◆ **Task requirements**
Within the entries below, find each line containing the word "chứng" and copy it.

◆ **Entries supplied**
*** Block opens ***

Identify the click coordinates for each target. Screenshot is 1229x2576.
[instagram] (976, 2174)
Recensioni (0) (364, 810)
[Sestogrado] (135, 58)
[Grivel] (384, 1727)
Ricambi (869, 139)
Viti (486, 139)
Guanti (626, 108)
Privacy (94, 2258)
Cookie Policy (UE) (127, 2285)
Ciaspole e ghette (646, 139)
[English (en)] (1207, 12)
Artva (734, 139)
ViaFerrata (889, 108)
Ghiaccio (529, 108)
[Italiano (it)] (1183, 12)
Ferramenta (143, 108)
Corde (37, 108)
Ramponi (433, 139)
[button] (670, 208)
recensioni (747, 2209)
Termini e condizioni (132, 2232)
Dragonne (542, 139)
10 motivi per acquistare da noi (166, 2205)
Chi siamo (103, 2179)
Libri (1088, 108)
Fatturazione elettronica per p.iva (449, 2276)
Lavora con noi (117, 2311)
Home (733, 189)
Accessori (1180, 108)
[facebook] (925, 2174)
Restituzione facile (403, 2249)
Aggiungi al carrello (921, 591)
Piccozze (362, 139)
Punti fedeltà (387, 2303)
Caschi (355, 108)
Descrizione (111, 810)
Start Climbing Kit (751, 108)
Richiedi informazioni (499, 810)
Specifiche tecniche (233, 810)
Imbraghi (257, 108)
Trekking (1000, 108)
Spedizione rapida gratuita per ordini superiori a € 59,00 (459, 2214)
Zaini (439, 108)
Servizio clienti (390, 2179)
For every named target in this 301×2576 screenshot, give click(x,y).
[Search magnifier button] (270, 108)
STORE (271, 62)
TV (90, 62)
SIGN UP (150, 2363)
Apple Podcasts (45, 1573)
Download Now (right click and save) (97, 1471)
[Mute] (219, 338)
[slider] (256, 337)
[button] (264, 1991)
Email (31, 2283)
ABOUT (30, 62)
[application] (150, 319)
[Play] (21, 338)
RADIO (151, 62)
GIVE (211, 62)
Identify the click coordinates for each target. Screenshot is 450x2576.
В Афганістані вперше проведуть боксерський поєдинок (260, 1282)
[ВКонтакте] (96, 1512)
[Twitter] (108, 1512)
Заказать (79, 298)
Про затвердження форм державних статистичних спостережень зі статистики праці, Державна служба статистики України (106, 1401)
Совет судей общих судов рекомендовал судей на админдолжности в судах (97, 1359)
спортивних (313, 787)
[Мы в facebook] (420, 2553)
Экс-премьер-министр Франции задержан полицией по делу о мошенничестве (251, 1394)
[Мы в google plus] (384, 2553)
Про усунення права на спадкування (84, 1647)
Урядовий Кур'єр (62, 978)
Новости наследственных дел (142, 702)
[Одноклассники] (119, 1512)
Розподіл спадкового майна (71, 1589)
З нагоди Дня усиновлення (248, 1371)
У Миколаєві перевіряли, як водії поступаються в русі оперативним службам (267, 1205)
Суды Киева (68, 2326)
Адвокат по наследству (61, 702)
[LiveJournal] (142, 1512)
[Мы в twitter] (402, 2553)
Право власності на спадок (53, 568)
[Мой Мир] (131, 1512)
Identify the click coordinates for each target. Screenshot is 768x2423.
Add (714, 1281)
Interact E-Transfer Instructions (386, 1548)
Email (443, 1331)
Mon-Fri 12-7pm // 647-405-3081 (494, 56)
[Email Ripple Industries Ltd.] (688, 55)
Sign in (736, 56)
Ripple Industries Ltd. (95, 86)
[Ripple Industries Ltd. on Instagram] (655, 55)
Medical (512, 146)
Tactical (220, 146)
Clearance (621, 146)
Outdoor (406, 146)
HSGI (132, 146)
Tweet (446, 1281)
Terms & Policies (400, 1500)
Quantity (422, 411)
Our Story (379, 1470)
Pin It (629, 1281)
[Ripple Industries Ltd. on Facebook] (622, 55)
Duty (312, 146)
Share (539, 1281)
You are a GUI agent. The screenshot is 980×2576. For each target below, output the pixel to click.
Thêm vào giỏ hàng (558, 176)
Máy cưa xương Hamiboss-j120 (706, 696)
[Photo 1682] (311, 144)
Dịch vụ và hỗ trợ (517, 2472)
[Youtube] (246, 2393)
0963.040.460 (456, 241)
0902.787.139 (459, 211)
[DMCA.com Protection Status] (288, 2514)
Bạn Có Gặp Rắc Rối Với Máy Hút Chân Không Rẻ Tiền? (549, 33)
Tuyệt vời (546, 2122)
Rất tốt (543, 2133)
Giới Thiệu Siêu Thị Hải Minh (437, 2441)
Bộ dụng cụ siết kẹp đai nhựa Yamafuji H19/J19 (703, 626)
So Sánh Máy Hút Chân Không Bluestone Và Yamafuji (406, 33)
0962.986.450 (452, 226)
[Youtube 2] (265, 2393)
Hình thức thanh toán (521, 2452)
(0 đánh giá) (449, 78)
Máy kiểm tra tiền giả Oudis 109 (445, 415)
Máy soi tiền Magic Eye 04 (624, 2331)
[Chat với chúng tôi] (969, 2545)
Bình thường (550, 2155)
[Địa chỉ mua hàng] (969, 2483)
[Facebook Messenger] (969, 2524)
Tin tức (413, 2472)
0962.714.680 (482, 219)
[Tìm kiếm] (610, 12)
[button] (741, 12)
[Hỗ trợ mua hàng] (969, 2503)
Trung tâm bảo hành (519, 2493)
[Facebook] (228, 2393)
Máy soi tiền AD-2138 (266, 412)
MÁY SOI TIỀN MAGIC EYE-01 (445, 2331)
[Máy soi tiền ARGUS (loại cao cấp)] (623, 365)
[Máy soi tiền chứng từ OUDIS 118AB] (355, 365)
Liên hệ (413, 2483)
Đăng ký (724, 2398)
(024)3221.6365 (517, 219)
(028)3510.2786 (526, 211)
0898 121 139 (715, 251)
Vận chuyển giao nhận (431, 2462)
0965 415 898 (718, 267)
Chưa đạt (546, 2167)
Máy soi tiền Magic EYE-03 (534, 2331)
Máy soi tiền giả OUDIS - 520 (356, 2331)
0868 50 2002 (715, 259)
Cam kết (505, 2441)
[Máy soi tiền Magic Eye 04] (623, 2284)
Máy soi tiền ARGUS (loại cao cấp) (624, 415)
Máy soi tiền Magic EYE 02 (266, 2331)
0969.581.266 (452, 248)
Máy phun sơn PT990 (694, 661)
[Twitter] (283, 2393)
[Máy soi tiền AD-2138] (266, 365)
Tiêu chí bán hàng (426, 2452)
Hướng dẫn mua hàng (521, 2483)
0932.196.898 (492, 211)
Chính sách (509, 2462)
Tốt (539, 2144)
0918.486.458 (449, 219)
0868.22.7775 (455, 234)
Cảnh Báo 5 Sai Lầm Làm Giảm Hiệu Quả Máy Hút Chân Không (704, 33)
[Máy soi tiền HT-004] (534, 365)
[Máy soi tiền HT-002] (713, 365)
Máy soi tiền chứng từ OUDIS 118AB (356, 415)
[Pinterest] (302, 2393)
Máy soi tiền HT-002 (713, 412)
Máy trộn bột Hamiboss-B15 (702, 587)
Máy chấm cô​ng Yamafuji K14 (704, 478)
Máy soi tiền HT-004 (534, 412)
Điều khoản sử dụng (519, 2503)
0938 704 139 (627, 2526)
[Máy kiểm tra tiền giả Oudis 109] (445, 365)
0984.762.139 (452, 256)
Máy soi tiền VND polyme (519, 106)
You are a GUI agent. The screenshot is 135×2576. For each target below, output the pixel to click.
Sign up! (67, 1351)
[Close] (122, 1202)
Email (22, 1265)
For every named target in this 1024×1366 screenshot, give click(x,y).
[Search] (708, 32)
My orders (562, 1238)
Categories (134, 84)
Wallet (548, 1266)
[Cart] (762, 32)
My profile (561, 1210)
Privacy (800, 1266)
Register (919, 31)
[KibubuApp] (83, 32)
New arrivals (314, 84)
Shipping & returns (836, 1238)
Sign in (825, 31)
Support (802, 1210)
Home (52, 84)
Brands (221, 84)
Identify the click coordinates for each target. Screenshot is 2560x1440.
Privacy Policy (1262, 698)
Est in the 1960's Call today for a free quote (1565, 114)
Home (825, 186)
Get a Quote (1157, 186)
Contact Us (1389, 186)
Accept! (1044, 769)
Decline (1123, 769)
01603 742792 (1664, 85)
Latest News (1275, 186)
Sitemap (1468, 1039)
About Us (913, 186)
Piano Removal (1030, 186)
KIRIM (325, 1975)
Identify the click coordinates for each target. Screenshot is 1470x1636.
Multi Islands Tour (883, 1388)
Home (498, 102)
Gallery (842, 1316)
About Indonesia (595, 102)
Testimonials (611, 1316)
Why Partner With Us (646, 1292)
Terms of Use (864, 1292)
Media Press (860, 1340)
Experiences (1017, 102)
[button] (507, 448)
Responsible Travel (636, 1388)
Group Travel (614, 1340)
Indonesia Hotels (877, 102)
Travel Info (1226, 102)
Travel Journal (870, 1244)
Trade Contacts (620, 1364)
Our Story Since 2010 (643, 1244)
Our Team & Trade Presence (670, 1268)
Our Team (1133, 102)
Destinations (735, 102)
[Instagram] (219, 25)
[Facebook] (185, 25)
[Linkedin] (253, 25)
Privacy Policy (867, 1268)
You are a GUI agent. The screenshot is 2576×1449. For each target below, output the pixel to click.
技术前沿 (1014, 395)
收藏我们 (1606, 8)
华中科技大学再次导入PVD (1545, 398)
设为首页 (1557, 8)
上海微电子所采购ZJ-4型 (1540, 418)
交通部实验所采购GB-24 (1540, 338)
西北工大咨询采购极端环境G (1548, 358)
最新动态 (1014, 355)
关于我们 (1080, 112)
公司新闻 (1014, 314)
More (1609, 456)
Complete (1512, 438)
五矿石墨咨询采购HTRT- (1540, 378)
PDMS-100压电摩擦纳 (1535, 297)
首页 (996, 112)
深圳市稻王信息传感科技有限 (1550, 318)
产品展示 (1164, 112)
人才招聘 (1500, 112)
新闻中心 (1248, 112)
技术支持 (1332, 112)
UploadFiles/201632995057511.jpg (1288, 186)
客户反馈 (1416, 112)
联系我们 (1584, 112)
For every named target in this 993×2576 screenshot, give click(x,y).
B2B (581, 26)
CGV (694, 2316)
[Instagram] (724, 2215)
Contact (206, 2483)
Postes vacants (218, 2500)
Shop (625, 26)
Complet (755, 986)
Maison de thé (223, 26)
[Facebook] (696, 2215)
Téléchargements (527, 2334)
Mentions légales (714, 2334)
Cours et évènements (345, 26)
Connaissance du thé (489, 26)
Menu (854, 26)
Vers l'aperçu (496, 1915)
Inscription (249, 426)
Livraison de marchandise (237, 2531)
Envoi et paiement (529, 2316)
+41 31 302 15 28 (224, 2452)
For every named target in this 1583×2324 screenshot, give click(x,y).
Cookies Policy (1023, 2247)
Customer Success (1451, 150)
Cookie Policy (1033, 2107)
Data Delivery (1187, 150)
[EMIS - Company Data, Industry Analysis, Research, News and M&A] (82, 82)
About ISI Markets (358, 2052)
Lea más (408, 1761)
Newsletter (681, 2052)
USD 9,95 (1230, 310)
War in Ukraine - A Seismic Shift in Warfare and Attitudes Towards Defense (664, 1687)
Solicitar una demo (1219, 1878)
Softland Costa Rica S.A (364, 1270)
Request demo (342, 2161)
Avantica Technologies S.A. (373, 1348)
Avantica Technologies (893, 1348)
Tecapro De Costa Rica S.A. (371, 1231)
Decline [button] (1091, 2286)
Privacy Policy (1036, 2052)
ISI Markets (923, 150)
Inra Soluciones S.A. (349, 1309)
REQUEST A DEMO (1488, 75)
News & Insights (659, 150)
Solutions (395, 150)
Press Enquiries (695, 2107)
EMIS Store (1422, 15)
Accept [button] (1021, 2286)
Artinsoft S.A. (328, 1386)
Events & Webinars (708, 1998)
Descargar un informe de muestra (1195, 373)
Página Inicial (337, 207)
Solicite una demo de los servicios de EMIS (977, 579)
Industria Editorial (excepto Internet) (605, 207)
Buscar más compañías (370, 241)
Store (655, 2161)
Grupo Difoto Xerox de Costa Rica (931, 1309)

*** Block closes ***

◆ **Your solution**
[Máy soi tiền chứng từ OUDIS 118AB] (355, 365)
Máy soi tiền chứng từ OUDIS 118AB (356, 415)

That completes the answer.